The thing is, he never really flared at himself. Even when we hold a mirror up to the tank, he doesn't flare. He flares occasionally, but not a lot at all. It's weird!


----------



## MissPisces (Jun 8, 2011)

Sweetgreenleaf1369 said:


> Forget the divider you don;t need it, your 3 fish will do fine in a 10 gallon tank. in my 10 gallon I have a Male Betta a small pleco some ghost shrimp and Bamboo shrimp and they all do just fine. To get to what you were asking yes your tank will recycle just not as long as you already have a good start on your bacteria... I also have a 29 gallon with a Betta and all those fish get along just fine..


This tank's been set up for two months, so it should have a good bacterial colony, right? I'm seriously considering the 10 gallon, since I think they can hold on until I buy it and set it up. He still chases the platies, but he did a lot better today. I wonder if he's just getting used to them or establishing pecking order or something? This is the first time I've had more than one fish in a tank, so I have no idea what normal behavior is aside from what I read about.


----------



## jrman83 (Jul 9, 2010)

I have moved tanks, which is essentially the same thing you are doing, and never saw any trace of a mini-cycle.

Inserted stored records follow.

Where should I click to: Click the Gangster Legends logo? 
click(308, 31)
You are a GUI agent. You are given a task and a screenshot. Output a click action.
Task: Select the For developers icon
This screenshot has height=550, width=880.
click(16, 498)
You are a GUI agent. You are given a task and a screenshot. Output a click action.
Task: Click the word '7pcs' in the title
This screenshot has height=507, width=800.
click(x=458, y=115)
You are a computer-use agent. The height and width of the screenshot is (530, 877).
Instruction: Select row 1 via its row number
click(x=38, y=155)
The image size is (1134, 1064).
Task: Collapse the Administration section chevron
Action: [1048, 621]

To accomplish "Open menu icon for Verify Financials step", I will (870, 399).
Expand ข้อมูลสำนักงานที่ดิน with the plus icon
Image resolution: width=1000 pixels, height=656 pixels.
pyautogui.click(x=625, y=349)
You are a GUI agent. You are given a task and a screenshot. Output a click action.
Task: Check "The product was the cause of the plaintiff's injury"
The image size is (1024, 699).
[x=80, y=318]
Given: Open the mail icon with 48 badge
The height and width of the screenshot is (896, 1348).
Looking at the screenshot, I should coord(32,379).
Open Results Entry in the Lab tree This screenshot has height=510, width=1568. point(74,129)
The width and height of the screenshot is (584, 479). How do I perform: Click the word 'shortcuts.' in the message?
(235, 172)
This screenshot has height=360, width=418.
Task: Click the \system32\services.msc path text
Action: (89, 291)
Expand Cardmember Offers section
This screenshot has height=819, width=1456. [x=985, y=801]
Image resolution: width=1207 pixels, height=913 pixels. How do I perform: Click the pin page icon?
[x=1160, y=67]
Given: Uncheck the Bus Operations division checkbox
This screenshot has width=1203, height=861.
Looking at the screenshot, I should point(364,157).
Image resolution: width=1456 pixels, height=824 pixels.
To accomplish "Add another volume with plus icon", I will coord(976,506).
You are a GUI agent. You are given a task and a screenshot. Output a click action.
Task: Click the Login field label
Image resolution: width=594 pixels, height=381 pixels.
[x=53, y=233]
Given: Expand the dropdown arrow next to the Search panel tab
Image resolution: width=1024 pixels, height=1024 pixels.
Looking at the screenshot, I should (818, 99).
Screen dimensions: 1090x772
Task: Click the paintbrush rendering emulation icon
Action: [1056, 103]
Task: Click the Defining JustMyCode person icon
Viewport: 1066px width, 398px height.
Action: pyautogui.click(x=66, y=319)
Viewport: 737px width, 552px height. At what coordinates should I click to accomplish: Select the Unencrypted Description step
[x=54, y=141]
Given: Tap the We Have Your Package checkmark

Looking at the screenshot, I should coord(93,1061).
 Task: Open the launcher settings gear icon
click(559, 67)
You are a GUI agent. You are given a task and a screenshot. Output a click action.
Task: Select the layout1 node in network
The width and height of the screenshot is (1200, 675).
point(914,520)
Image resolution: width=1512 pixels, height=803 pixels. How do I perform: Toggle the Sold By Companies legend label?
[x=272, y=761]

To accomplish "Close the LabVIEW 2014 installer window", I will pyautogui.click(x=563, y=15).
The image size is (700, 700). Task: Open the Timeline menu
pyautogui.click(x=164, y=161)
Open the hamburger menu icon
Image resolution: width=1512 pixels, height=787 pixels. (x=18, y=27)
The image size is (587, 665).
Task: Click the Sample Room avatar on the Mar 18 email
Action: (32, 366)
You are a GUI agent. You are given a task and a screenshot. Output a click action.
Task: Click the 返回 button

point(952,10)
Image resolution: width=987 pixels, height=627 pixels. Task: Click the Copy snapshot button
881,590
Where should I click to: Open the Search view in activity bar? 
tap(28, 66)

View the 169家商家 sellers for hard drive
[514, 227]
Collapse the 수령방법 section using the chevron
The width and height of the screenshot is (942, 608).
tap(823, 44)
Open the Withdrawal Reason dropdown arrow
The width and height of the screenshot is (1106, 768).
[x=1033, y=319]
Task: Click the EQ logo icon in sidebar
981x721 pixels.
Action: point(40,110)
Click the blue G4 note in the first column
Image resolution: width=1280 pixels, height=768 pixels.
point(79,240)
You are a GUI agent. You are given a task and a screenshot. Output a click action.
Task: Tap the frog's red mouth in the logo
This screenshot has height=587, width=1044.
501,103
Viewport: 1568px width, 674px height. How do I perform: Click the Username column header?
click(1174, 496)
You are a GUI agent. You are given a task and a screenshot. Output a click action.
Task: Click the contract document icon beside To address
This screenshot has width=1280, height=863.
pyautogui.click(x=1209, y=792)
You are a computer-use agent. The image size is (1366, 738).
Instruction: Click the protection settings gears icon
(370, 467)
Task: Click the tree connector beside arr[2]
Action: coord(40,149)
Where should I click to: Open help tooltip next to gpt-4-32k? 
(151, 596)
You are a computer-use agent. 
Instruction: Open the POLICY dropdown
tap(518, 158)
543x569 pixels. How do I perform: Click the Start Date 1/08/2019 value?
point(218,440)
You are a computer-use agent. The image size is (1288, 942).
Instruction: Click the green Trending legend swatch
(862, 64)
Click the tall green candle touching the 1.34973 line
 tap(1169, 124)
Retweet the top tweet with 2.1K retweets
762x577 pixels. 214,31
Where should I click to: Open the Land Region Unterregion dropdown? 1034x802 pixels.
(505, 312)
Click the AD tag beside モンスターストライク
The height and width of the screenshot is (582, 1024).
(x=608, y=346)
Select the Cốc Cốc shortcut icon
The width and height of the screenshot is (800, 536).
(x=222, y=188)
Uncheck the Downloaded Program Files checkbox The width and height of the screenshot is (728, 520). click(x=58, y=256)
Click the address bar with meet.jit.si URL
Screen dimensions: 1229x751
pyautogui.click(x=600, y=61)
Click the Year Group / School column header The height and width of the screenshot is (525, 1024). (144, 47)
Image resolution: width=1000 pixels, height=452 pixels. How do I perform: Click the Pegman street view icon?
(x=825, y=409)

It may cycle, but if the initial tank has already completed the cycle, the mini-cycle will probably last less than a day or you may never even see any evidence that it occurred. It would be different if your stocking level was higher.


----------



## Sweetgreenleaf1369 (Jun 24, 2011)

jrman83 said:


> I have moved tanks, which is essentially the same thing you are doing, and never saw any trace of a mini-cycle. It may cycle, but if the initial tank has already completed the cycle, the mini-cycle will probably last less than a day or you may never even see any evidence that it occurred. It would be different if your stocking level was higher.


*i/a**h/b*cool-dude*cool-dude


----------



## snail (Aug 6, 2010)

Bettas vary a lot in personality. Some bettas will kill any tank mates they can, others are fine with any peaceful fish (not another male betta). Some don't like bright colored fish but are fine with duller fish like cory cats. Keep a careful eye on the platies to make sure they are not getting too stressed, he may let up a bit with the chasing after a few days or he may get worse it's hard to tell. Although a larger tank might help it might not make a difference, if a betta is a really aggressive one it will try to kill the fish in almost any sized tank.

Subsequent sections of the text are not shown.